Background and purpose of the division
This division was established to clarify how the brain activities of multiple individuals interact with each other in the process of social group formation, and the aim of the division is to supporting group formation and creating a society in which diverse individuals can live together in harmony. We would like to create a new academic research field, “Parallel Brain,” which will clarify the process of social group formation and interaction by focusing on the brains of multiple individuals, breaking away from conventional brain research and technology development that has focused on single individuals. By using brain research methods for synchronously (parallel) measuring the brain activity of multiple individuals (mice and humans) who form a group, and by proposing technologies for sensing and reproducing biological information based on brain research findings from our unique interdisciplinary field, we will be able to support social group formation and symbiosis in the online space. Furthermore, by using the same sensing technology in both mouse and human experiments, we aim to build a theoretical background for describing the interaction between multiple brains common to social animals using mathematical models.
Research Organization and Members
Introduction of research themes (excerpt)
There are several research themes in progress, some of which are introduced below.
Identification of a novel factor that promotes regeneration of injured nerve axons and analysis of its molecular functions
The physiological organization of the neural network in brains is a prerequisite for higher brain functions ranging from memory and decision to behavior and empathy. On the other hand, the central nerve axons of adult mammals have lost the ability to regenerate from injury, as shown by the pathology of spinal cord injuries caused by traffic accidents or falls from heights. Basic research to reinforce this loss of regenerative capacity and reconstruct the neural circuit has progressed rapidly in the last decade, and axon regeneration has been partially successful in mouse optic nerve. Nakamura and Koinuma have newly identified the TC10 G protein as a molecule that promotes axonal regeneration in the mammalian central nervous system. The regeneration factor TC10 was known to have the molecular function of membrane addition to the plasma membrane. In addition, TC10 has the ability of stabilizing microtubules at distal axons. This research has been done in collaboration with department Prof. Takemura and Segi.

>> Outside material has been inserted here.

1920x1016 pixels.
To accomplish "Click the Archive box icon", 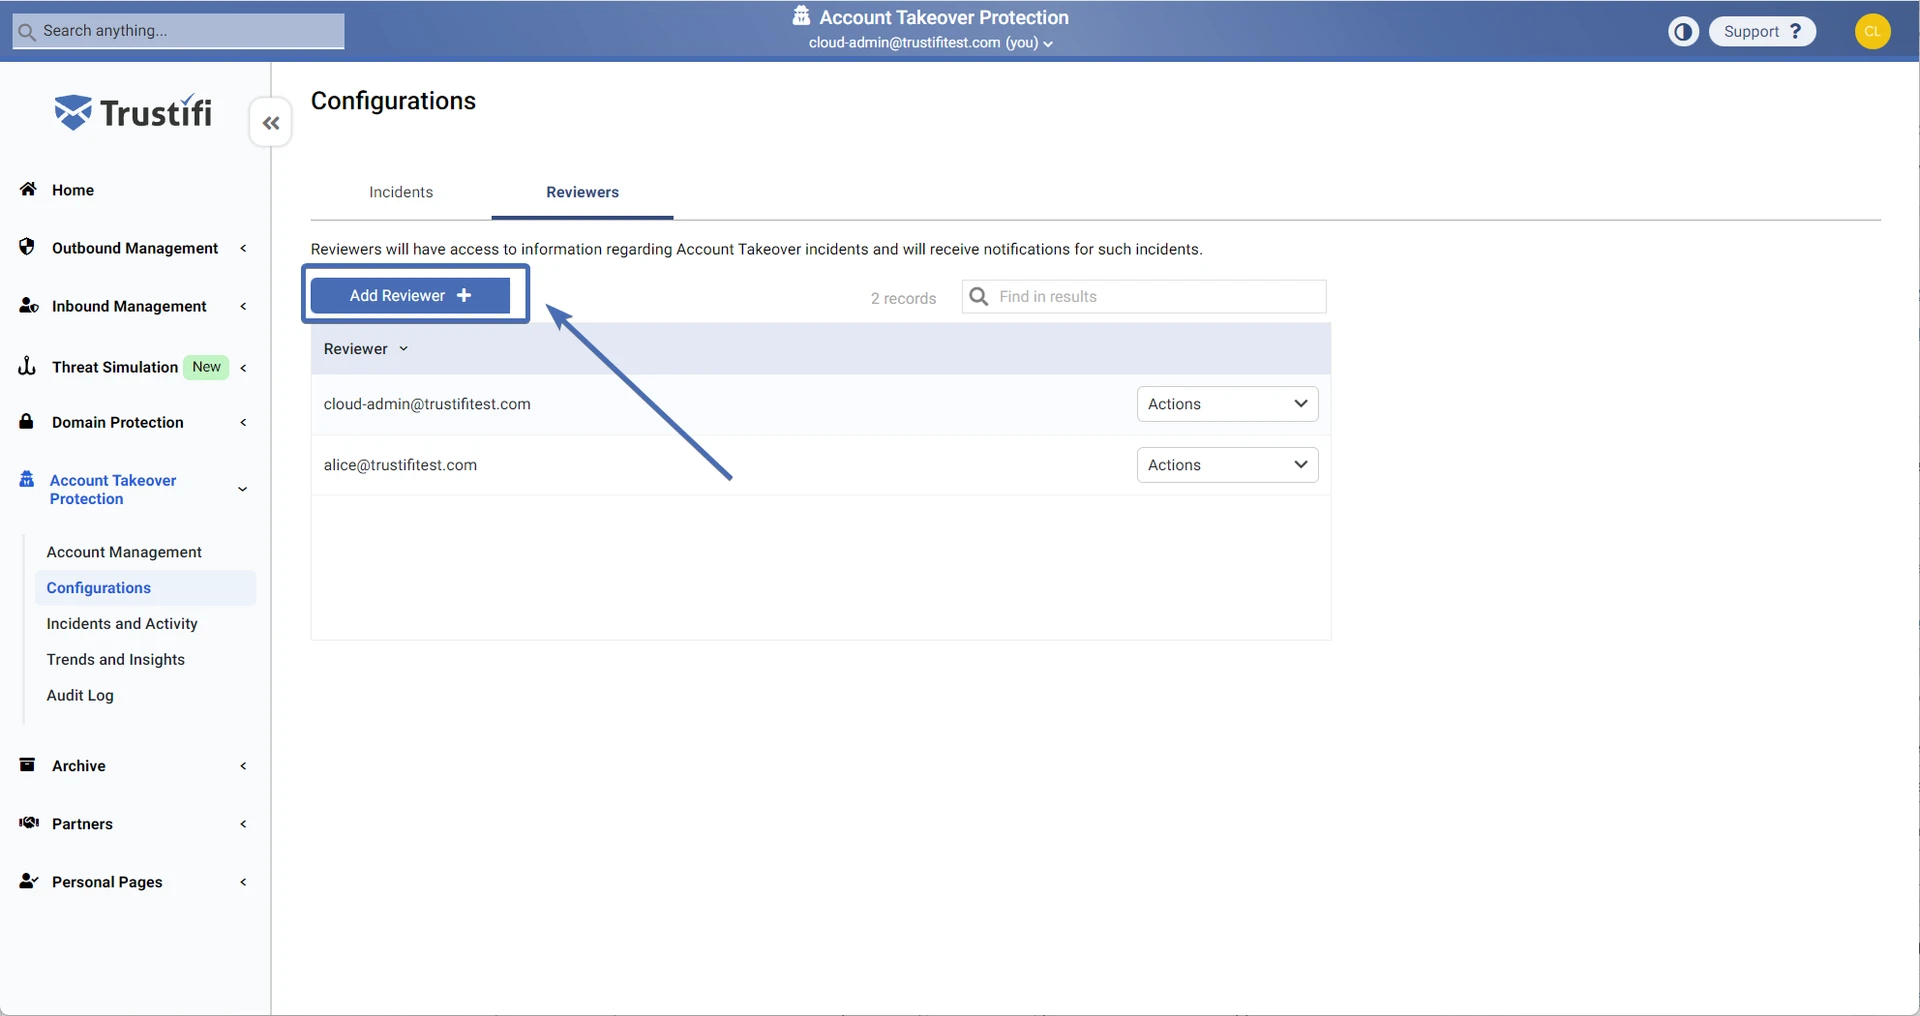I will (x=27, y=765).
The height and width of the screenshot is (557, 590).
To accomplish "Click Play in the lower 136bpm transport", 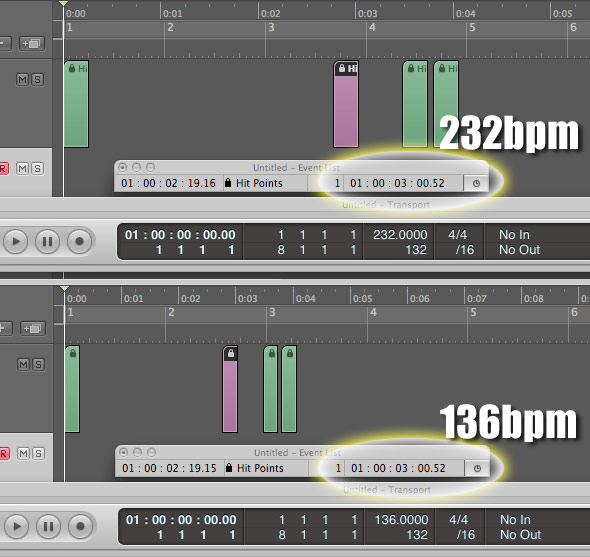I will pyautogui.click(x=17, y=526).
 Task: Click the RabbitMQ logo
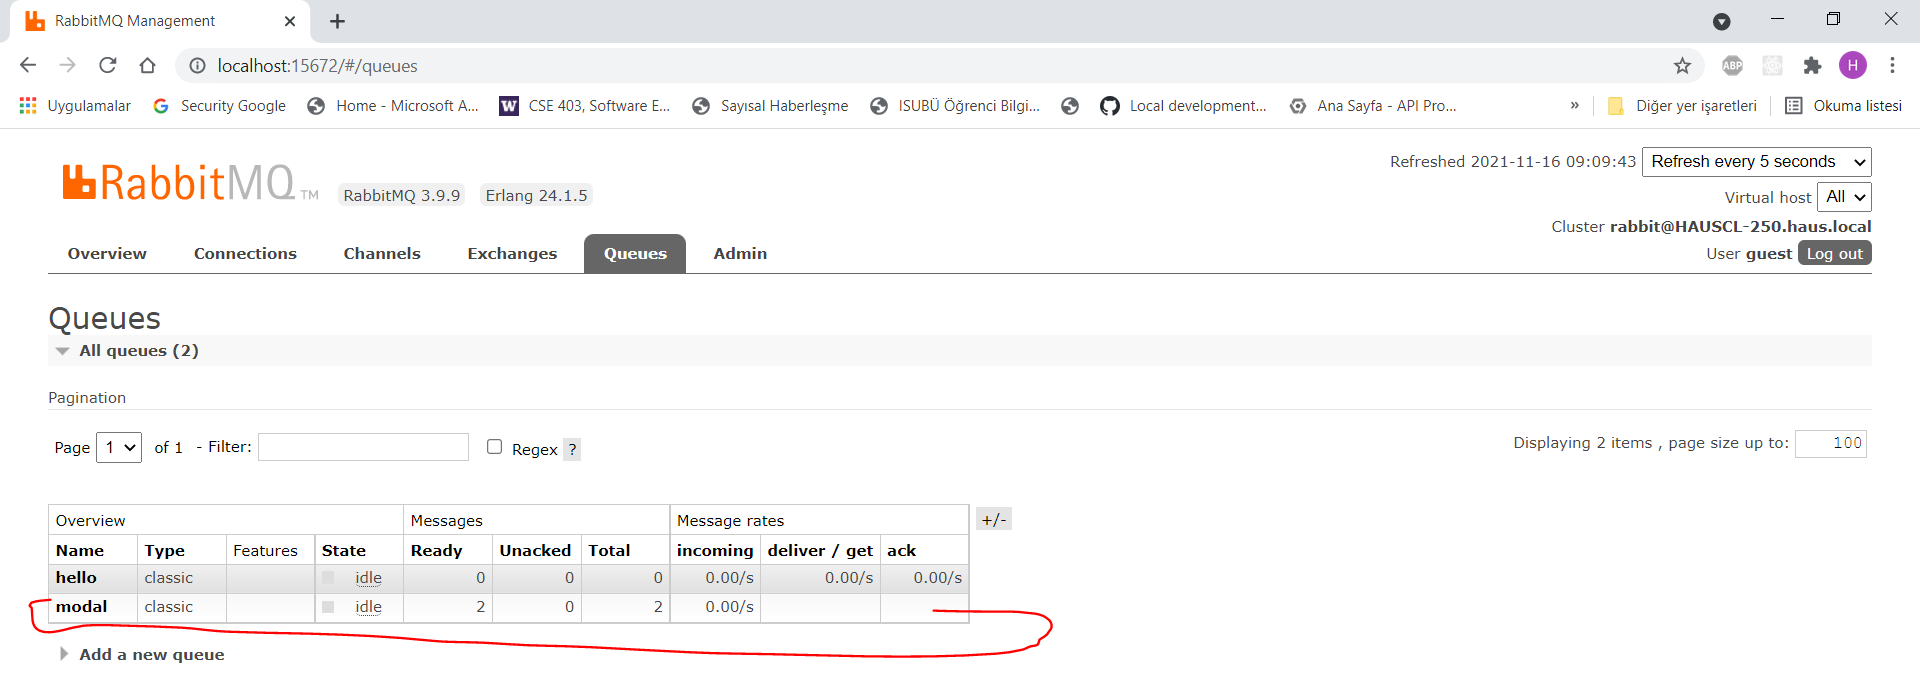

Molecular mechanism of Autism Spectrum Disorder (ASD)
Autism spectrum disorder (ASD) encompasses a set of neurodevelopmental phenotypes that clinically present with impairments in social interaction and restricted, repetitive behaviors. Current studies suggest that copy number variations at chromosome location 3p26 – in particular a deletion spanning the CHL1, CNTN6 and CNTN4 genes – are a highly-penetrant risk factor for ASD. However, the molecular mechanisms by which genes at this locus mediate neuronal cognitive function and development still remain unknown. To understand potential neuronal mechanisms linking 3p26 deletions to ASD, we have generated the animal model to investigate behavioral and molecular phenotypes. We will use these animals to study how 3p26 loss-of-function impacts upon normal brain development and behaviors. This research has been done in collaboration with Drs. Segi-Nishida, Oguro-Ando, Saito, and Nakamura.
Future Development Goals
We will hold a number of public seminars and workshops to find a common language for researchers in multiple dimensions, educating the young investigator and students, increasing the integration of researchers.
This division brings together researchers from both inside and outside the university in the field of the brain and neural information and systems to create an innovative academic field, “Parallel Brain,” originating from the University of Science. We aim to reveal how brain activity of multiple individuals interacts with each other.